On 7 January, the French Committee of the IUCN held a press conference to mark the publication of a brochure on the One Health approach. The aim of this document is to make this approach understandable and operational, as it is too often only used in times of crisis. After three and a half years of collective work, the brochure conveys a key message: it is time to move from repair to prevention at source, by breaking down barriers between public policies.

This brochure explains why the urgency is no longer theoretical. More than six out of ten human infectious diseases are zoonotic, and around five new human diseases emerge each year, three of which are of animal origin: the proliferation of uncontrolled contact between humans, animals and ecosystems has become a structural mechanism, fuelled by deforestation, land use change, pollution, climate change and international trade in species. The trafficking of wild species, in particular, increases risky interactions and weakens ecosystems – a health prevention factor in its own right.

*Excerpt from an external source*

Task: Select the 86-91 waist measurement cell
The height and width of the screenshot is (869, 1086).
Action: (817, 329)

In this context, the IUCN’s role is specific and complementary: the IUCN is not a health organisation, and this is precisely what gives it added value in One Health. It provides analysis of ecological determinants, knowledge of territories, experience of protected areas and biodiversity governance, in order to anchor prevention in action on the causes. This approach is part of a political trajectory already underway within the Union: at the World Conservation Congress in Marseille (2021), a resolution explicitly linked One Health and pandemic prevention, emphasising the need to reduce risk factors linked to biodiversity loss and pressures on ecosystems.

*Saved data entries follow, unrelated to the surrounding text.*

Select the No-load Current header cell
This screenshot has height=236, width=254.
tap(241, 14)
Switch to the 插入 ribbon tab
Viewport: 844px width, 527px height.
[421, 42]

The 2025 World Conservation Congress in Abu Dhabi reached a milestone with the adoption of two resolutions that make One Health a structural priority. One calls on the IUCN to build a robust One Health strategy, develop partnerships with the health sector, and produce technical resources and training tailored to local contexts. The other emphasises the shift from global to local: strengthening dialogue with the ‘Quadripartite’ (WHO, FAO, UNEP, OMSA), encouraging truly integrated financing, and inviting companies to integrate One Health into their social responsibility strategies. This framework requires a different approach to measuring public performance: less reactive, more preventive, and closer to the ground.
Finally, this publication comes a few months before the One Health International Summit to be held in Lyon on 7 April 2026, which could shift One Health from the realm of intention to that of commitment. The aim of this brochure is to provide concrete keys and levers to achieve this, and to remind us that One Health is only worthwhile if it truly breaks down silos.